Mantova, un regalo in più per chi visita il Ducale: tre bronzi da modelli di Michelangelo

La novità dal giorno di Sant’Anselmo, il 18 marzo: in esposizione un “Calvario con Cristo e i due ladroni”

MANTOVA. Chiusa la mostra su Dante e il Trecento mantovano, Palazzo Ducale si prepara per gli eventi della prossima primavera. La prima novità è che per la festa di Sant’Anselmo, il 18 marzo, la reggia ospiterà tre bronzi da modelli di Michelangelo, prestati dal Castello Sforzesco di Milano. «Sono fusioni da Michelangelo e chi le abbia realizzate è una questione dibattuta: portano attribuzioni ad Alessandro Vittoria, a Guglielmo Della Porta o a Raffaello da Montelupo» dice il direttore del Ducale Stefano L’Occaso. È un gruppo di tre statuette in bronzo, che sono da oltre un secolo al centro di un ricco dibattito che riguarda l’opera di Michelangelo. «Si tratta - prosegue il direttore - di un “Calvario con Cristo e i due ladroni”, anch’essi in croce. Michelangelo realizzò dei disegni e dei modellini in cera, progettando un Golgota che fu oggetto di ammirazione e di numerose copie nel Cinquecento. Sul tema del Calvario, il Buonarroti lavorò forse per decenni e il tema dei due ladroni, ai quali la tradizione ha dato i nomi di Disma e Gesta, dovette servirgli per lavorare su anatomie drammaticamente contorte, come gli schiavi e i prigioni della tomba di papa Giulio II, e per ragionare sul tema della Salvezza». Alcuni modelli di Michelangelo, probabilmente in cera, passarono per Mantova, dove nel 1582 furono copiati in alcuni disegni, ora sparsi per l'Europa. «Questo nesso mantovano - dice ancora L’Occaso - è ignoto alla critica e merita di essere evidenziato. Il “Calvario” in bronzo in prestito da Milano sarà in mostra nella cappella dell’Appartamento Ducale, con un’esposizione che sta impegnando Verena Frignani e Michela Zurla». La presentazione non comporterà alcun aumento sul biglietto e sarà quindi, dal 18 di marzo, un’offerta in più.

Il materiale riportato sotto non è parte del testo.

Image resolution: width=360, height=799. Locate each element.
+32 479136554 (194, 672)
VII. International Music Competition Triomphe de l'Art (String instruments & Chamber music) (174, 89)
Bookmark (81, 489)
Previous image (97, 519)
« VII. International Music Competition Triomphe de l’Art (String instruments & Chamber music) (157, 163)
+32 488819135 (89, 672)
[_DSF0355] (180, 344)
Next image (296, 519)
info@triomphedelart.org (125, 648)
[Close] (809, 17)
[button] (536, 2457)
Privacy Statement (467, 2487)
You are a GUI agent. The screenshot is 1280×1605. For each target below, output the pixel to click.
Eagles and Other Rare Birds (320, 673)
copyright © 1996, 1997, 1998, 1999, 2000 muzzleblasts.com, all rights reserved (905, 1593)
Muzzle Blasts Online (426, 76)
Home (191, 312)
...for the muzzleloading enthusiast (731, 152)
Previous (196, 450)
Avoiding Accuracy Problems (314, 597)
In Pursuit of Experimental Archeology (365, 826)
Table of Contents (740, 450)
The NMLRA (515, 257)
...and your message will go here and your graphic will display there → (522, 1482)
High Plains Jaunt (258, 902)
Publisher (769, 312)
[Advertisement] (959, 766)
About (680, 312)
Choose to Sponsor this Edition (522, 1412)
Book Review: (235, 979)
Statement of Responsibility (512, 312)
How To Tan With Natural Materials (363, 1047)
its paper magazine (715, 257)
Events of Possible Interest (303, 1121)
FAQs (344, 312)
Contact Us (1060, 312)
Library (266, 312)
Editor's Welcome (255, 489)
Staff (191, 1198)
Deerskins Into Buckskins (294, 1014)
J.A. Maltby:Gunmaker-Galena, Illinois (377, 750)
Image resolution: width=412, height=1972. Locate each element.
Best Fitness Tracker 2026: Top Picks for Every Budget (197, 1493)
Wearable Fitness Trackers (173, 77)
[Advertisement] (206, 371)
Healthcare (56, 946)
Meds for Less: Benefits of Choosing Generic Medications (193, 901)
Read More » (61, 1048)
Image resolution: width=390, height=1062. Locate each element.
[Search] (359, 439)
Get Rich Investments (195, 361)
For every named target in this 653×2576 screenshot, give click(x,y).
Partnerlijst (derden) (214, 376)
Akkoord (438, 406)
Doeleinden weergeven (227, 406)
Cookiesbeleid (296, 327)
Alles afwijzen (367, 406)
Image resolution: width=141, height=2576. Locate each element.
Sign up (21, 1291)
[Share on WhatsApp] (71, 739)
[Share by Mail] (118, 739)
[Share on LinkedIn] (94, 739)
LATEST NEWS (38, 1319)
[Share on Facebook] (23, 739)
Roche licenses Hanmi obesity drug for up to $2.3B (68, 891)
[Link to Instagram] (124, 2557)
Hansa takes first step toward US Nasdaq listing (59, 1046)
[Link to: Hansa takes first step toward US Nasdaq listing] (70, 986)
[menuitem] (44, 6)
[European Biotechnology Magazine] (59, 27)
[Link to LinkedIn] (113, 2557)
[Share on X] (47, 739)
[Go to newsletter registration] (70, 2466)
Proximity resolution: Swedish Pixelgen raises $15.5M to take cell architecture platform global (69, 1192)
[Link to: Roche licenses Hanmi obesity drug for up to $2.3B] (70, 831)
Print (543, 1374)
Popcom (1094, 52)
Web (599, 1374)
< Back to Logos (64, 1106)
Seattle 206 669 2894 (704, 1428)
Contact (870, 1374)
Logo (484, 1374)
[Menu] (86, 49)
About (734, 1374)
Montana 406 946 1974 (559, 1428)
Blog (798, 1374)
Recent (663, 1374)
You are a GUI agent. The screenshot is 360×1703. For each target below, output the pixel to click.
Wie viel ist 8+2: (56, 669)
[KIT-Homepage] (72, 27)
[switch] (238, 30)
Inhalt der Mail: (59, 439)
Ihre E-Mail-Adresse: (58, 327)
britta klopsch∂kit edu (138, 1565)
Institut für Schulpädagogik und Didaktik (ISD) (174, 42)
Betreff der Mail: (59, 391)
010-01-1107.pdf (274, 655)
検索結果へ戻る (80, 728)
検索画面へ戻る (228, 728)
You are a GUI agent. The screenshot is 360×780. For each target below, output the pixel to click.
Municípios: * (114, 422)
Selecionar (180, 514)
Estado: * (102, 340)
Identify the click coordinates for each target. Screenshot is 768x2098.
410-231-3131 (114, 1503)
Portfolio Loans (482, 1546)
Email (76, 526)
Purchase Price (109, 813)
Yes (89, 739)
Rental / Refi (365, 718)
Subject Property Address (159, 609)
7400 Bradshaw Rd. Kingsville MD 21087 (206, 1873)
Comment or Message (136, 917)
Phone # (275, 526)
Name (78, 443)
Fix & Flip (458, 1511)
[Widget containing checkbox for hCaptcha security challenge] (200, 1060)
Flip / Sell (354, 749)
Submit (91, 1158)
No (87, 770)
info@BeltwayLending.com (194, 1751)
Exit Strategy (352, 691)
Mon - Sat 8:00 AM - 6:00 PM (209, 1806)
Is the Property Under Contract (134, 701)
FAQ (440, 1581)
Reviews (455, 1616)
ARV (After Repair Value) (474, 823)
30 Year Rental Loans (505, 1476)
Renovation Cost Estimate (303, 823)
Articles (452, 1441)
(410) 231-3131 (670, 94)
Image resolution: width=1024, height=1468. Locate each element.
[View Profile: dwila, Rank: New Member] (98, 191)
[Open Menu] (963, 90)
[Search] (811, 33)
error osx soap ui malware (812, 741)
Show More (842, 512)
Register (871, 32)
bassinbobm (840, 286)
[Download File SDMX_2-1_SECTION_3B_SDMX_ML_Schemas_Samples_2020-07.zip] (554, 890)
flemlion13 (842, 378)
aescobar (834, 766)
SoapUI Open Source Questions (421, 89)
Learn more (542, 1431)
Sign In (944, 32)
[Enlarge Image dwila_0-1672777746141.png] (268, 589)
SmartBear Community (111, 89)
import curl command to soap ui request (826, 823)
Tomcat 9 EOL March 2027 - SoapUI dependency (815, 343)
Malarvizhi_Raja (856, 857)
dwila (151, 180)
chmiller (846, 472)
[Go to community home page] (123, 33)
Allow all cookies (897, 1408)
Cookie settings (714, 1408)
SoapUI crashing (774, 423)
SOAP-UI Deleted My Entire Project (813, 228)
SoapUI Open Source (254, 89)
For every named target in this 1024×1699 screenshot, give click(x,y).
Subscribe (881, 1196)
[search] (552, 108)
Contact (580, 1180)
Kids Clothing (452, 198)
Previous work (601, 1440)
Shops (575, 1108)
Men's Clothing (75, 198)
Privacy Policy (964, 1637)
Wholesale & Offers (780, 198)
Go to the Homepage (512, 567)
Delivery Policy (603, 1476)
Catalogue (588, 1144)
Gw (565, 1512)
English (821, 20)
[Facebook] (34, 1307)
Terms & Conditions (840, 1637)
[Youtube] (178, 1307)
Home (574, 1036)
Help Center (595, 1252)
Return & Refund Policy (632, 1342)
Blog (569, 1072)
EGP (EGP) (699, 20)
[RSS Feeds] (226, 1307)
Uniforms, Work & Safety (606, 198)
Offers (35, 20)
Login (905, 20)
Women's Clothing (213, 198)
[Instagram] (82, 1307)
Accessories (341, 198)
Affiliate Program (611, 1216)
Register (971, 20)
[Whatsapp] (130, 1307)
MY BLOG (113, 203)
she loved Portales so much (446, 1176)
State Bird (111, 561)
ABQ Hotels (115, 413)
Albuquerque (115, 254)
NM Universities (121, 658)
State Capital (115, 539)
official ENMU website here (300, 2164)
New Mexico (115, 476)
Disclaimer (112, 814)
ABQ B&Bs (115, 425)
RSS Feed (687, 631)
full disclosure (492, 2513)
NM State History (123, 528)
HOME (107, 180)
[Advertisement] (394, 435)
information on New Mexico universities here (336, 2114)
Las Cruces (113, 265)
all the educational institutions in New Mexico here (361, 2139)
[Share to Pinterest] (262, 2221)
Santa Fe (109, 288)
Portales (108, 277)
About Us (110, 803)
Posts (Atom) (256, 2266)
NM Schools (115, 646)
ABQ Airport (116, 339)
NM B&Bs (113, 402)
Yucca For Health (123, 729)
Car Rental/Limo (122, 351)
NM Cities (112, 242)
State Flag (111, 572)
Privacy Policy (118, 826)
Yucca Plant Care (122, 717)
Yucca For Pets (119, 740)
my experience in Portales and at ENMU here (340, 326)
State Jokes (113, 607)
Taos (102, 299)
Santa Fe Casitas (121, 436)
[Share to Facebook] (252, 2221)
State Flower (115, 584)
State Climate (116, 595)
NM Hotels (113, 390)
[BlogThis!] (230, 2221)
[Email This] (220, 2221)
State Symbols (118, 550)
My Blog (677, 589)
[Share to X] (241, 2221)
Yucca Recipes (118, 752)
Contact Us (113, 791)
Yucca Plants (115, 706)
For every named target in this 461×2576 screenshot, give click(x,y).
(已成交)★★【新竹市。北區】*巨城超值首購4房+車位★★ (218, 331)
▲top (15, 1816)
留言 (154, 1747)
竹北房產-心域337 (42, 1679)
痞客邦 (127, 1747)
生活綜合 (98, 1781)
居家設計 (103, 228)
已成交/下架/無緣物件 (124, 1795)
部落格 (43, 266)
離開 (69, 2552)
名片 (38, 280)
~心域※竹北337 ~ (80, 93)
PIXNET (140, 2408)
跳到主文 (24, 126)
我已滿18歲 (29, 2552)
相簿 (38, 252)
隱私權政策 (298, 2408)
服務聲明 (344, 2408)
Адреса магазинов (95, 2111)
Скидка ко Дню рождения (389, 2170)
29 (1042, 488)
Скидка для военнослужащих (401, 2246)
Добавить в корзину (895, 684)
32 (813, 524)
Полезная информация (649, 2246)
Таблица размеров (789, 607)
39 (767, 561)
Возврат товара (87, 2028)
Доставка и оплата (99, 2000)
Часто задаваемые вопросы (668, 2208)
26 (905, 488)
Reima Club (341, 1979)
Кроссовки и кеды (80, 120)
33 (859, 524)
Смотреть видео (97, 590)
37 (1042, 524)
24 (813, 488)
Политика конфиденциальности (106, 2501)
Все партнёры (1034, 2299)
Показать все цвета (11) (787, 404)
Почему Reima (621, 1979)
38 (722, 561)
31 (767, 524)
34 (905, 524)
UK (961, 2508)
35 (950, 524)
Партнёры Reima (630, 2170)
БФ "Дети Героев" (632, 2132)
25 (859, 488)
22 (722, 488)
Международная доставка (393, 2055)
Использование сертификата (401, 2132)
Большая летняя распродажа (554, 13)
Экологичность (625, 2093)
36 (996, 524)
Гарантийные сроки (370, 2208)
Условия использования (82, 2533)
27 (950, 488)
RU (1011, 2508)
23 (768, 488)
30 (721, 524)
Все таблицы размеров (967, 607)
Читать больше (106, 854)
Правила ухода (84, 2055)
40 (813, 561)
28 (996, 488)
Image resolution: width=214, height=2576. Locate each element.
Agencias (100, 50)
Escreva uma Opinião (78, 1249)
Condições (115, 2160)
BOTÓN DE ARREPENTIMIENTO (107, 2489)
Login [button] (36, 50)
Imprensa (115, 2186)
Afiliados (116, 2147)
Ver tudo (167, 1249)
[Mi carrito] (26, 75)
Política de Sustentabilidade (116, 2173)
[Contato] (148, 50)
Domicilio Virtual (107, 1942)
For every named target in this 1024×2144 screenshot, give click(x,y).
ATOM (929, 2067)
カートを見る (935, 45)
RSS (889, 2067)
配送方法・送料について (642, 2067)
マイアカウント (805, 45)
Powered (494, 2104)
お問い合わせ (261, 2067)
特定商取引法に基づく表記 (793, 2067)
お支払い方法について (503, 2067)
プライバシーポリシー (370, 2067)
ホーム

«È - conclude il direttore - un’occasione di approfondimento e di conoscenza dei rapporti tra la Mantova gonzaghesca e il “divino” Michelangelo». Nel frattempo, con decreto del ministro è stato rinnovato il Comitato scientifico del Complesso museale di palazzo Ducale (resta in carica 5 anni) che è composto da L’Occaso, Beatrice Buscaroli, Paolo Carpeggiani, Augusto Morari e Jacopo Cristiano Andrea Stoppa. Prosegue la campagna abbonamenti annuali. La card “Amici del Ducale” (costa 19 euro, finora sono stati attivati 151 abbonamenti) dà diritto a entrare nei successivi 365 giorni quando e quante volte si vuole nella reggia gonzaghesca (compresa la Camera degli sposi) e nel Museo Archeologico Nazionale. Oltre ai diritti dell’abbonamento normale, la card “Mecenate Ducale” (costa 89 euro, finora gli abbonamenti sono 16) riserva molto di più, per esempio l’ingresso al Ducale e all’Archeologico quando e quante volte si desidera in compagnia di un ospite, l’omaggio di una copia del catalogo di ogni mostra organizzata dal Ducale entro i 365 giorni di validità della card, oltre alla partecipazione a diversi eventi. Per acquistare le due card basta cliccare “Regala un anno ducale” nel sito www.mantovaducale.beniculturali.it.

Da venerdì a domenica gli ingressi al Ducale sono stati 1206: venerdì 71, sabato 416 e domenica 719.